Your brain has limited capacity for holding decisions in queue. Each pending choice consumes mental resources, even when you’re not consciously thinking about it. Claude doesn’t replace your judgment. It frees it.
What does «externalizing decisions» mean?
Externalizing isn’t just delegating. It’s using a tool to process the information you need before deciding. Claude analyzes options, structures pros and cons, identifies biases, and presents you with a clear picture. The final call is always yours. But it arrives faster and with better information.
3 scenarios where Claude acts as your second brain
1. Decisions with many variables
Imagine choosing between three vendors. Each has different pricing, timelines, quality, and terms. Your brain starts comparing, loses details, and biases toward the cheapest option. Claude can create a decision matrix in seconds, weight criteria, and show which option wins under each weighting.
Example prompt: Compare these 3 vendor options using these weighted criteria: price (30%), timeline (25%), quality (30%), support (15%). Here's the data: [data]. Which do you recommend and why?
2. Decisions that require research
Before choosing a tool, strategy, or approach, you need to understand the landscape. Claude can summarize market options, list pros and cons, and flag what you should verify yourself. It’s not a substitute for research. It’s an accelerator.
Example: I want to migrate my blog from WordPress to a static generator. What are the main options, advantages of each, and risks I should consider?
3. Decisions with emotional weight
When a decision triggers anxiety, your brain seeks shortcuts: avoidance, post-hoc rationalization, or analysis paralysis. Claude has no emotions. It can help you separate the rational from the emotional, articulating what you already know but won’t admit.

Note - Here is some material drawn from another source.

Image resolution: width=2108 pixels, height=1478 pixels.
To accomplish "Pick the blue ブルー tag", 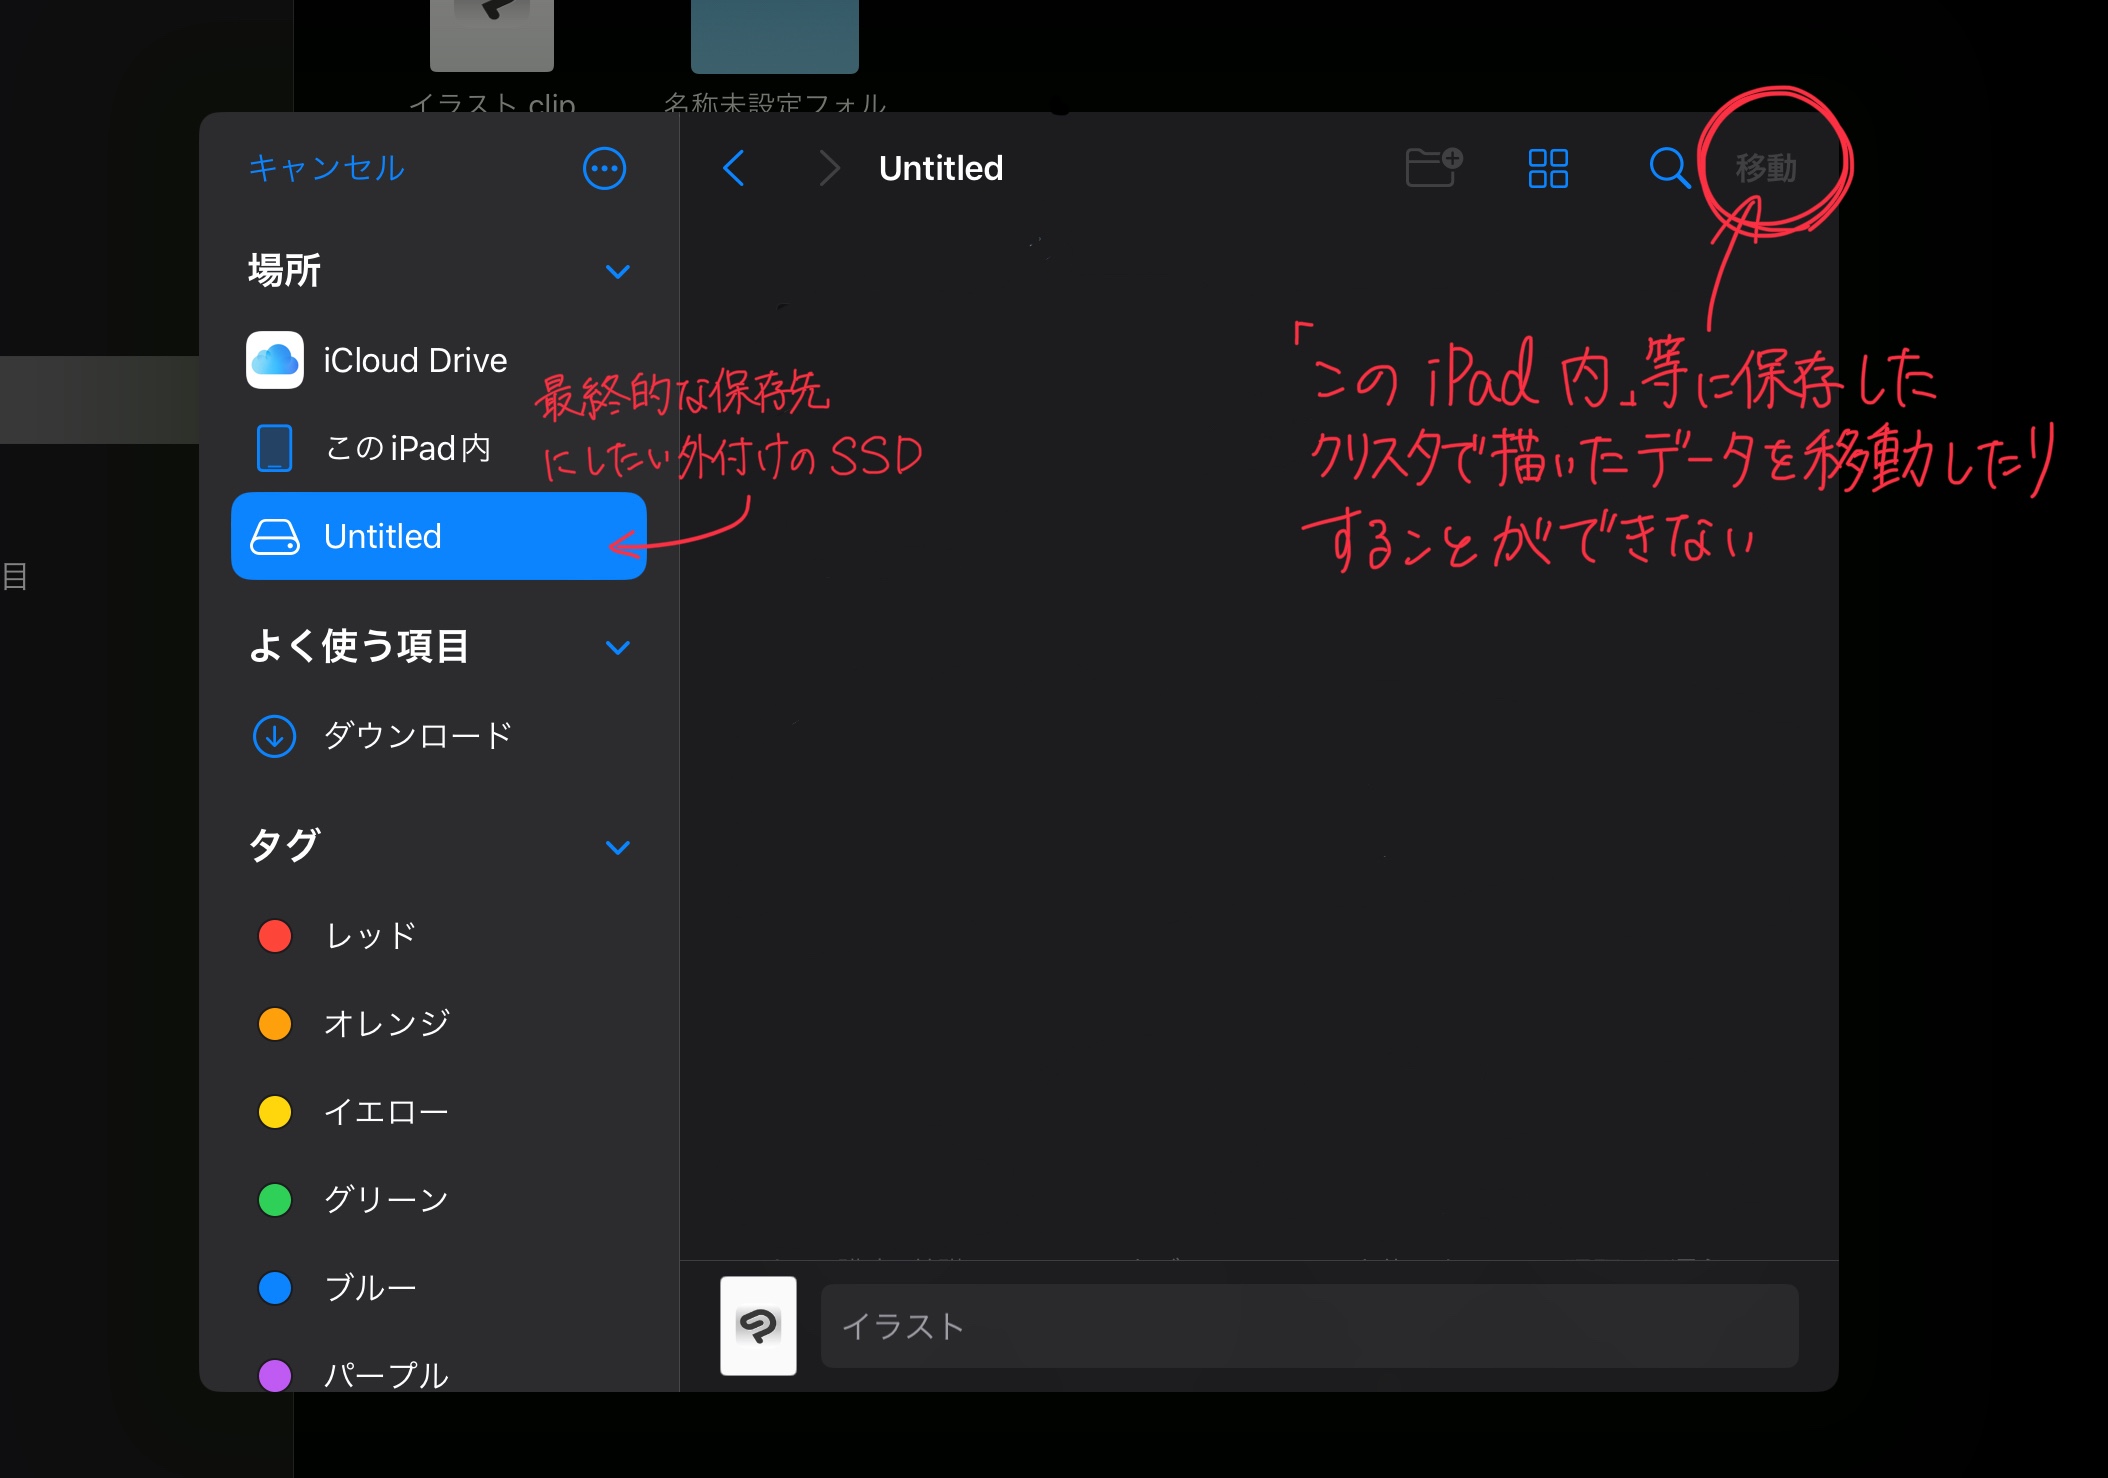I will point(370,1287).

Example: I've been thinking about changing jobs for 6 months. I'm afraid of losing stability but feel stuck. Help me separate the real factors from irrational fears.
How to set up Claude as your second brain
- Define your recurring decision areas: hiring, purchases, strategy, prioritization. These are the domains where Claude adds the most value.

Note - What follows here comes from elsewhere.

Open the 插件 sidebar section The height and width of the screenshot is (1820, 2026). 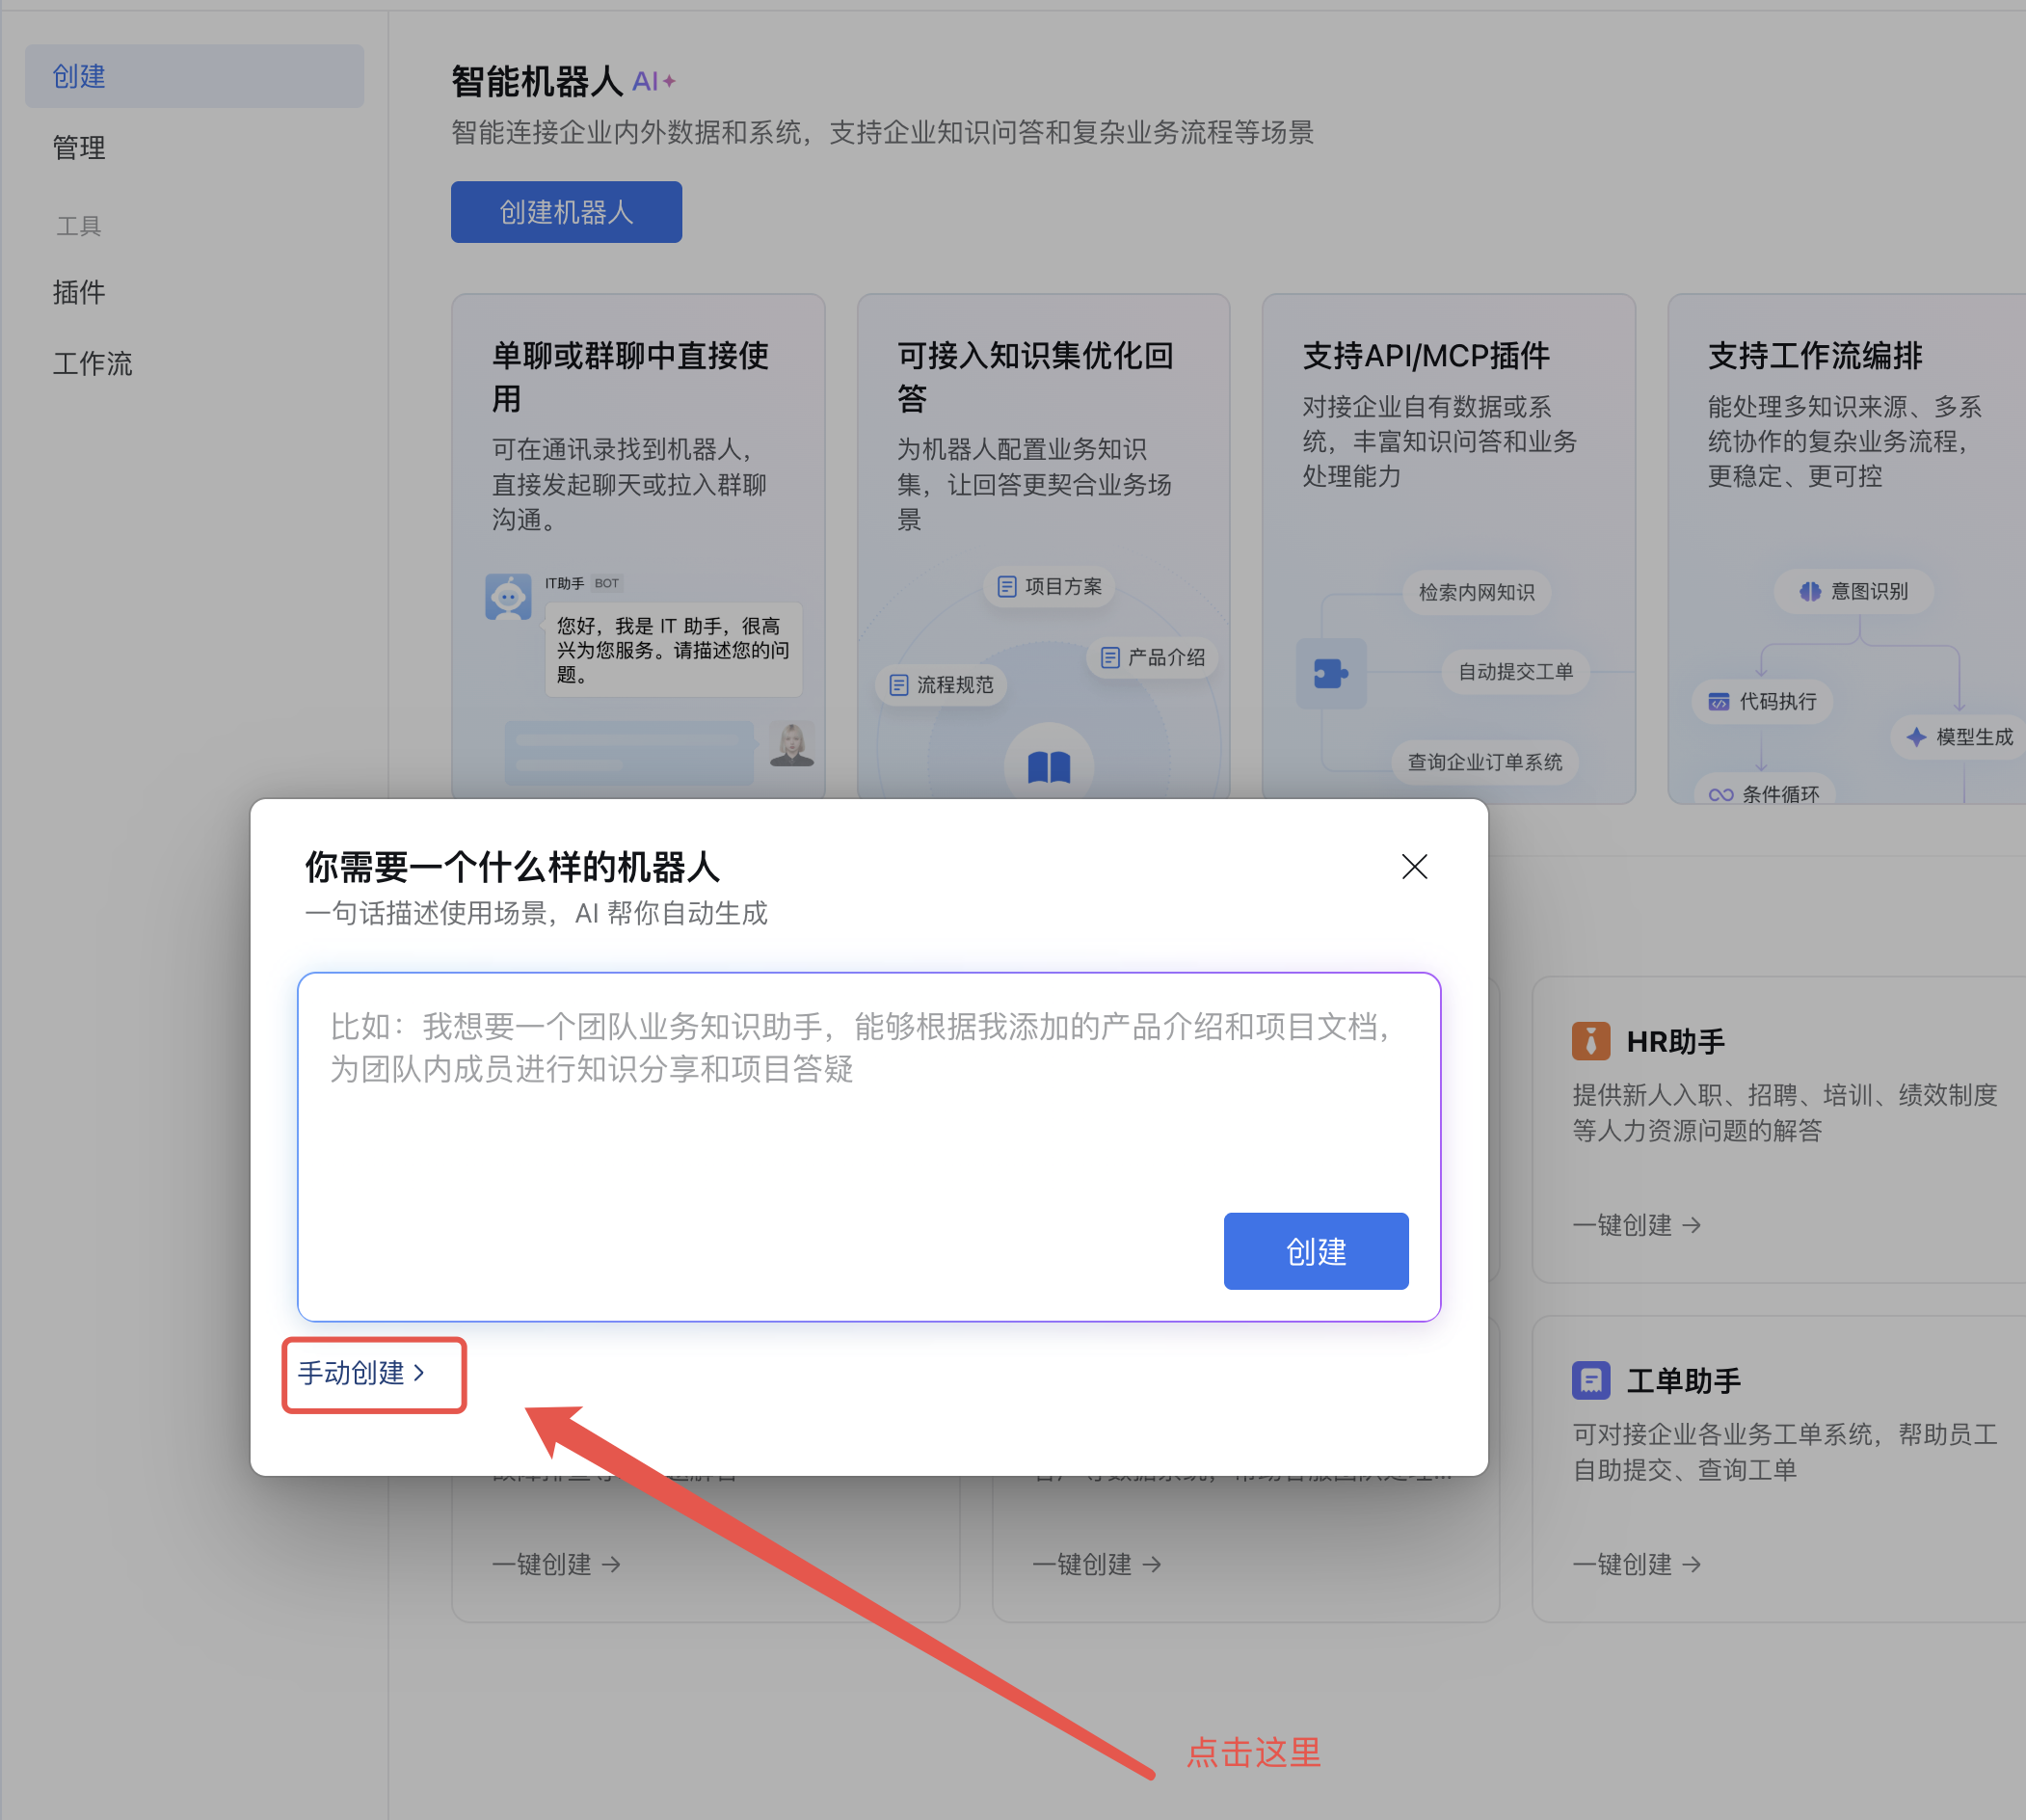coord(79,292)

- Create prompt templates: for each decision type, have a base prompt that already includes your criteria and values. Don’t start from scratch every time.
- Feed context: before asking for a decision, give Claude the relevant context. Goals, constraints, precedents. More context, better analysis.
- Ask for alternatives: always ask what option haven’t I considered? Claude can suggest paths your confirmation bias ignores.
- Verify, don’t obey: Claude can be wrong. Use its analysis as a starting point, not a final verdict.
What Claude does NOT do
It doesn’t make the decision for you. It doesn’t have access to information you don’t provide. It doesn’t replace your experience or intuition. What it does is free mental space so your judgment operates with more clarity and less fatigue.